ASSIGNED TASK: Lines before the one containing "Viewport: 605px width, 532px height." are left out; copy that line and every later line through the end of the data exactly.

*** Opening GIVEN RECORDS ***

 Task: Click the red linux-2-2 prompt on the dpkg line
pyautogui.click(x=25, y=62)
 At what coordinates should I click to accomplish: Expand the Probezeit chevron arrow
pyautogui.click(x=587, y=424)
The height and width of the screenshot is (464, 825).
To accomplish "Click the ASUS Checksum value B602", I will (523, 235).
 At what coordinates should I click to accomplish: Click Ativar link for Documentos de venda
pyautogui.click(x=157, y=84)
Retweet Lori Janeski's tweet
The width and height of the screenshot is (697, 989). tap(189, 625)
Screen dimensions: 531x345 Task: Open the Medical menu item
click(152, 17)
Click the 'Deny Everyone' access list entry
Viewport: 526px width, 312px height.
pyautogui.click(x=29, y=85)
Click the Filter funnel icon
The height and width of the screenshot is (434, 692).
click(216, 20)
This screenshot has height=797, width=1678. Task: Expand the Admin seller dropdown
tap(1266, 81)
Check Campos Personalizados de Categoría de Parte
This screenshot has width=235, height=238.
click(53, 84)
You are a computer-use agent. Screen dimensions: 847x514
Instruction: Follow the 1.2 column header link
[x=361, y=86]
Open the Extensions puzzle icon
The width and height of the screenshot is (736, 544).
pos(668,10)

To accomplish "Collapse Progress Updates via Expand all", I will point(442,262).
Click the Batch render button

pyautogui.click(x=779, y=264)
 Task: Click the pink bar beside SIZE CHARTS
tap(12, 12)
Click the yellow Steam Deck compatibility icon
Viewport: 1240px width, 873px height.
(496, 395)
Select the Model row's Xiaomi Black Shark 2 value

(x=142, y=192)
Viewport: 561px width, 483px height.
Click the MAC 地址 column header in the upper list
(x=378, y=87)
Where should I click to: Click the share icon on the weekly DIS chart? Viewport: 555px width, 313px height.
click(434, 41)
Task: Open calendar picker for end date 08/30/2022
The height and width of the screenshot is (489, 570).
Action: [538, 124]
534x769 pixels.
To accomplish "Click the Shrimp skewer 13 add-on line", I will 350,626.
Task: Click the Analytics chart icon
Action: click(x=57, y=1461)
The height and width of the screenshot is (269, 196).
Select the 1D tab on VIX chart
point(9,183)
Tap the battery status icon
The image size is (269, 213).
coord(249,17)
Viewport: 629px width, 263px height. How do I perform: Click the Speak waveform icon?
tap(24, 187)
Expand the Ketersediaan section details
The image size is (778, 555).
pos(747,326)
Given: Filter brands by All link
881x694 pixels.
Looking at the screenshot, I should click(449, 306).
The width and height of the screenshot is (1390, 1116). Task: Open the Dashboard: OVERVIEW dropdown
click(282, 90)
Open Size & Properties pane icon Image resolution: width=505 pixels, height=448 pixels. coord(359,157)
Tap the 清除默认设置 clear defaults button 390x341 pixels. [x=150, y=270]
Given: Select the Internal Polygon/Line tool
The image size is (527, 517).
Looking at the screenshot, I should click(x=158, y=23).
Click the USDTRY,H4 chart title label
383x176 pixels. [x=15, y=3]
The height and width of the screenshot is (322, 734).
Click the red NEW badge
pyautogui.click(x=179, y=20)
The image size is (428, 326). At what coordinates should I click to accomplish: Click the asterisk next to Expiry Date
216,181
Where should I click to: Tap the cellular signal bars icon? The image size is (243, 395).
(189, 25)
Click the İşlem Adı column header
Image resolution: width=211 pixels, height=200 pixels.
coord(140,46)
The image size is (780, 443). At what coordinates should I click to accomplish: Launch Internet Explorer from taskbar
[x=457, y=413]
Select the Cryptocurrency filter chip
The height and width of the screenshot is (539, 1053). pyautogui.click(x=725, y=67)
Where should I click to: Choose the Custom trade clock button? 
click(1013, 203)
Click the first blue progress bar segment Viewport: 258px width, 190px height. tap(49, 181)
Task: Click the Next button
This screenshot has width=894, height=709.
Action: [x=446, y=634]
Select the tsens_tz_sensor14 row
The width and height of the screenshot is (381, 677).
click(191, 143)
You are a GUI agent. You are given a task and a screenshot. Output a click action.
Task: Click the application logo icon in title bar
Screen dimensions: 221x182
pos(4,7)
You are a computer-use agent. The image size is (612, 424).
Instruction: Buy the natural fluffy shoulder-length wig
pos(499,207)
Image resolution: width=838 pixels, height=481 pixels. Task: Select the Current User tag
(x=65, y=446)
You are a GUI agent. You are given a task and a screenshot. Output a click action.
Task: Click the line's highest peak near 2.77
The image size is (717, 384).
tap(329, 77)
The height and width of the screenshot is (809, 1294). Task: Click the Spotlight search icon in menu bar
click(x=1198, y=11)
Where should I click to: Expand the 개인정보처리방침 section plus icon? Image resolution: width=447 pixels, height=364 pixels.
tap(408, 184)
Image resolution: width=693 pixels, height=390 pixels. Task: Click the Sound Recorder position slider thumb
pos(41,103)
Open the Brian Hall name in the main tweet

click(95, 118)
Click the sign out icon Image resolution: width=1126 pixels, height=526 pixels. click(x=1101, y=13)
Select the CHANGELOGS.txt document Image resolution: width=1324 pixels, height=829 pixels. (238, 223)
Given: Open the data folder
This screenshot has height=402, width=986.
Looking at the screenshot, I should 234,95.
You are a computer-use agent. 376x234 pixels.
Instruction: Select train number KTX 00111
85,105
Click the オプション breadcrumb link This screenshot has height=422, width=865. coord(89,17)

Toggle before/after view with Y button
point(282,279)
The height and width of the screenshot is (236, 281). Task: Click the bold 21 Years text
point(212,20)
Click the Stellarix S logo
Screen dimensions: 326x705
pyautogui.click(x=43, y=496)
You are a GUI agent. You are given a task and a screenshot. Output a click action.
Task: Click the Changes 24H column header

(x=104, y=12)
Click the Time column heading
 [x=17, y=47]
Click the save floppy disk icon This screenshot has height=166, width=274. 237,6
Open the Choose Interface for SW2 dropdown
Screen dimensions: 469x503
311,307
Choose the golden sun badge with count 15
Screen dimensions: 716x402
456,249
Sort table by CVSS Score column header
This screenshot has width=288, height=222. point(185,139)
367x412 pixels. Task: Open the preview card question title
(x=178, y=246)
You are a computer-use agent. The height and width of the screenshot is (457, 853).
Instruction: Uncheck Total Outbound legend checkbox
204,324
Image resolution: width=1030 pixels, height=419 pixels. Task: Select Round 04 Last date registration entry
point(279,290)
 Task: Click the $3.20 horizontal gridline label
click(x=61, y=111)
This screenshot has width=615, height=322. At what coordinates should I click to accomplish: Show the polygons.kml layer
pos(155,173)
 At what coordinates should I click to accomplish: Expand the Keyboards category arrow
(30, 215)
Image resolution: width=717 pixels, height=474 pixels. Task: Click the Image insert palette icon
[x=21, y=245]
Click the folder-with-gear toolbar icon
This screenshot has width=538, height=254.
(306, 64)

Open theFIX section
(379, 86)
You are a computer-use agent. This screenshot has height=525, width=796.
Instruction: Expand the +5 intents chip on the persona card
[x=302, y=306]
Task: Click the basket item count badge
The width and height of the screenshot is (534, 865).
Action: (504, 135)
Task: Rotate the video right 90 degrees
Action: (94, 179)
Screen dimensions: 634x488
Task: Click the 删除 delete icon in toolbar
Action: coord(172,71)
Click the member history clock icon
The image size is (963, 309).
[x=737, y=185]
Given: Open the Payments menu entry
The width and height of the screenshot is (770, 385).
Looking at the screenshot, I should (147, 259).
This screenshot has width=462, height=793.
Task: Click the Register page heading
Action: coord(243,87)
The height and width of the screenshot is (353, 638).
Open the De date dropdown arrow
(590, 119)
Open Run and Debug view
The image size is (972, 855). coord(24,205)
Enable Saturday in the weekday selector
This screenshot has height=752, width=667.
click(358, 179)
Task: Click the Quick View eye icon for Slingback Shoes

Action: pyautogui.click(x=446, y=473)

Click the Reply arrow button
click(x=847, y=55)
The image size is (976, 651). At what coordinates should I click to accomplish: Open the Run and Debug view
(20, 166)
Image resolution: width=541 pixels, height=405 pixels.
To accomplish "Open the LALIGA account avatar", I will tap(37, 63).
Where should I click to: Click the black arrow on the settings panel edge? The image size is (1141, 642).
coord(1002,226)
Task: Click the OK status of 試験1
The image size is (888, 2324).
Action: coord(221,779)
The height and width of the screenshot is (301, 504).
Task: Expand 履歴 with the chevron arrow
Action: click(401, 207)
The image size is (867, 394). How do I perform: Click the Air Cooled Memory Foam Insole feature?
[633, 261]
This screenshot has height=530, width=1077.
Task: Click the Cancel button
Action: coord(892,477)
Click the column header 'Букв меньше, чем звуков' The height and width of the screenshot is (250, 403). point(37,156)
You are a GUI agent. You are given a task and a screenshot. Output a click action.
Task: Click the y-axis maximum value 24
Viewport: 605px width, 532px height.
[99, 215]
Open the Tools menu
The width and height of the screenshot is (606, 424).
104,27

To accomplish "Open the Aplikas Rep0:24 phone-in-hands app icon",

*** Closing GIVEN RECORDS ***

YOUR SOLUTION:
Viewport: 605px width, 532px height.
[99, 215]
Open the Tools menu
The width and height of the screenshot is (606, 424).
104,27

To accomplish "Open the Aplikas Rep0:24 phone-in-hands app icon",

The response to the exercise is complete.